Scrum (Backlog vs BAU)

Scrum (Backlog vs BAU)

This contentious point came up recently in some team discussions and it reminded me briefly of the challenges that I used to/had to face when I was part of another agile team.

The point that I was referring to is that of a Scrum/Agile team having to juggle and manage both enhancements and BAU support.

Looking back, my previous team was actually on-track and even over-delivered ahead of the set goal and the project was launched successfully. Although we had successfully cut over, this also meant that the team has to manage both new and launched features.

We had experimented with various methods with varying degrees of success tackling this problem:

1) Treat all production issues as stories and insert them mid-sprint based on criticality.

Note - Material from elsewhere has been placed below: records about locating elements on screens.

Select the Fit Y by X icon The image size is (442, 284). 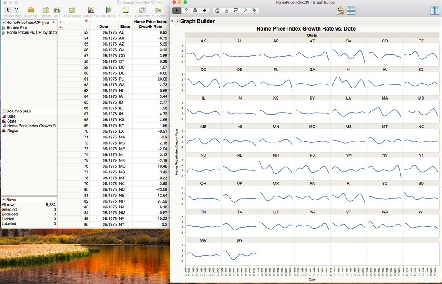(126, 10)
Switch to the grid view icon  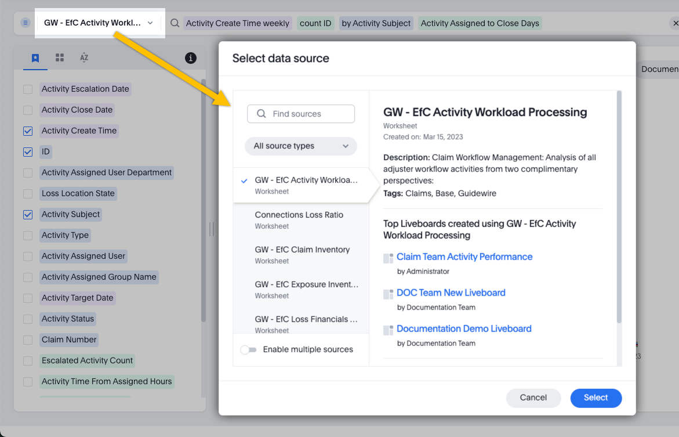coord(59,57)
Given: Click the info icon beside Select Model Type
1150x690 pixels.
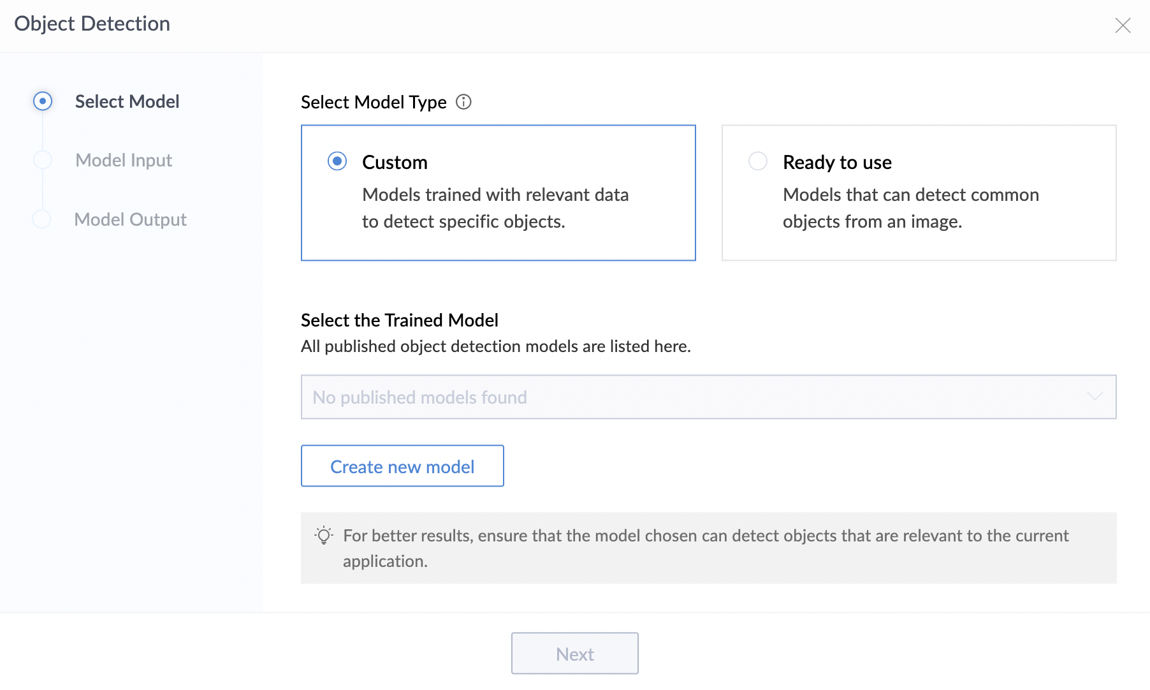Looking at the screenshot, I should tap(463, 102).
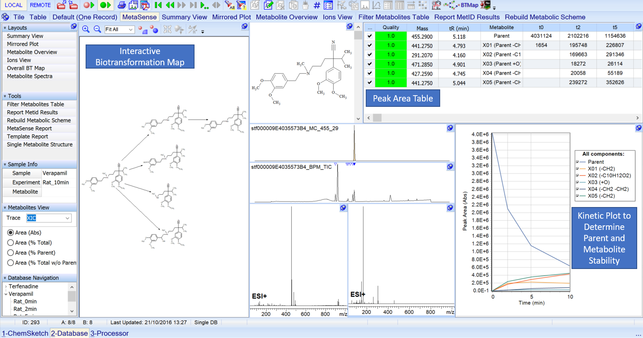Screen dimensions: 643x338
Task: Open the Fit All zoom dropdown
Action: coord(131,30)
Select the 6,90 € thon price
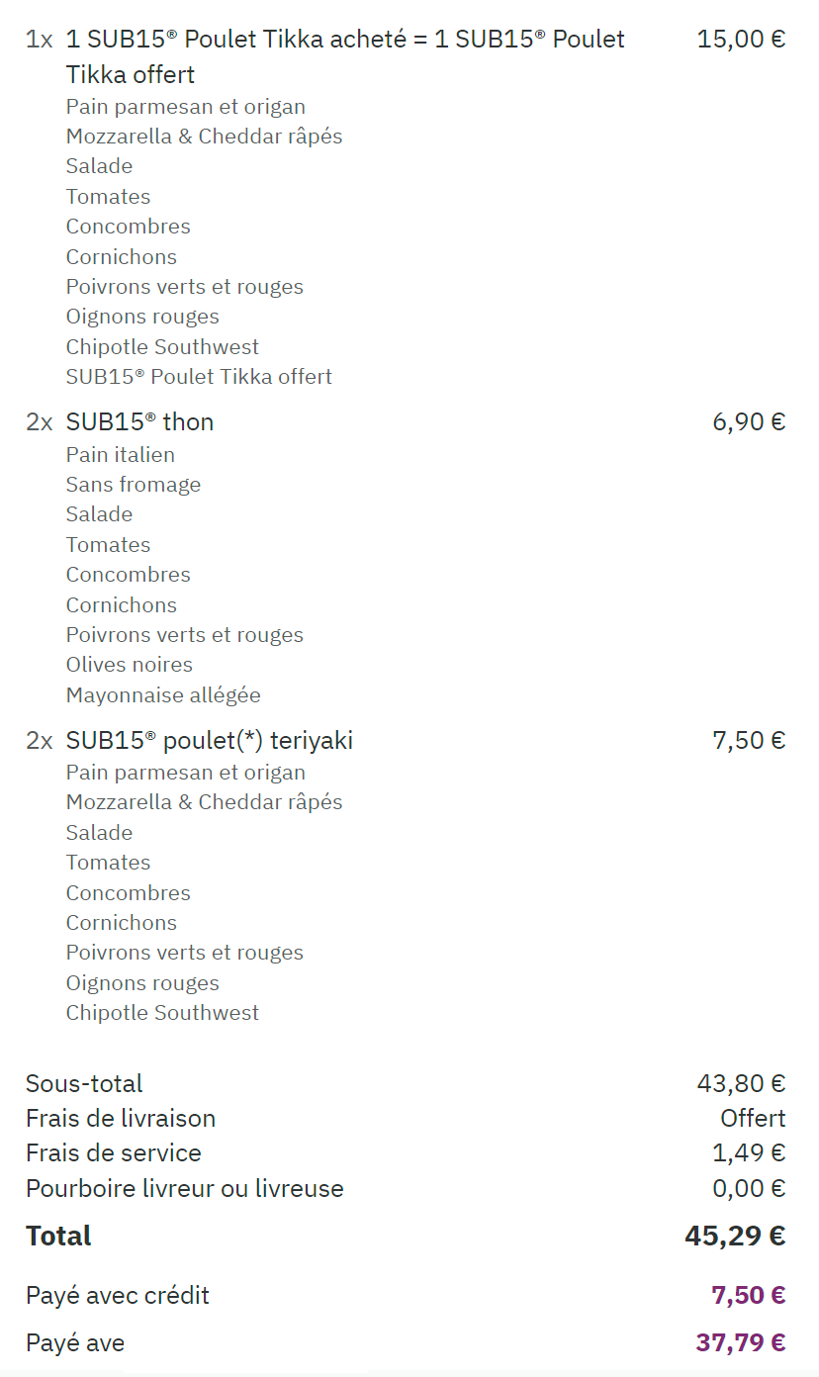This screenshot has height=1377, width=819. [x=749, y=422]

This method only lasted barely 2 sprints before the team called it off. BAU issues demanded urgent attention and are very adhoc in nature. As the product was just launched, teething issues and stability issues were always looming and demanded our attention. Without fixing them quickly, we would lose the customer base that we managed to secure and that also meant the product would lose traction and might risk being canned/dropped by management (no management wants a money losing initiative). As such, the disruptions were frequent and the development team found it near impossible to deliver any features planned and velocity dropped drastically.

2) Pre-estimate and accord an estimated number of story points per sprint for BAU support.

This approach was being tested for 2 sprints before the Product Owners were calling a halt to the trial. The estimates were always inaccurate due to the fluctuations in bugs/issues encountered during the sprint, and that affected how many storied could be planned & played within a sprint. The developers were also troubled by the non stop context switching which did not help the issue.

3) Splitting the team up to focus on both BAU and Enhancements.

This particular Agile team had a total of 12 pax (near to the max advised). Collectively we decided that out of the 9 developers (1 PO/BA, 1 Scrum Master, 1 QA/Tester, 1 Lead and 8 Developers), we were going to split them into 5 Developers focusing on enhancement and features whereas 3 Developers would focus on production issues/requests. Both the sub team still reported under the tech Lead who aligns and rotates them as required. The team finally settled on this arrangment which worked to balance the unique needs/wants of everyone. The tradeoffs were slightly lowered velocity but the team was able to focus and barely after 3 sprints; were again able to consistently meet/over deliver the story points and bugs and issues were given the necessary attention as well.

Morale of the Story

As I am writing this article, I hope it serves as a cautionary read for any teams encountering this. The need to understand what is the real issue and to balance and understand the implications of one approach over another. For teams that do not want to "trial" stuff that I have already gone through, can draw inferences instead and try out other variations of the above suggestions that serves to address your particular unique issue.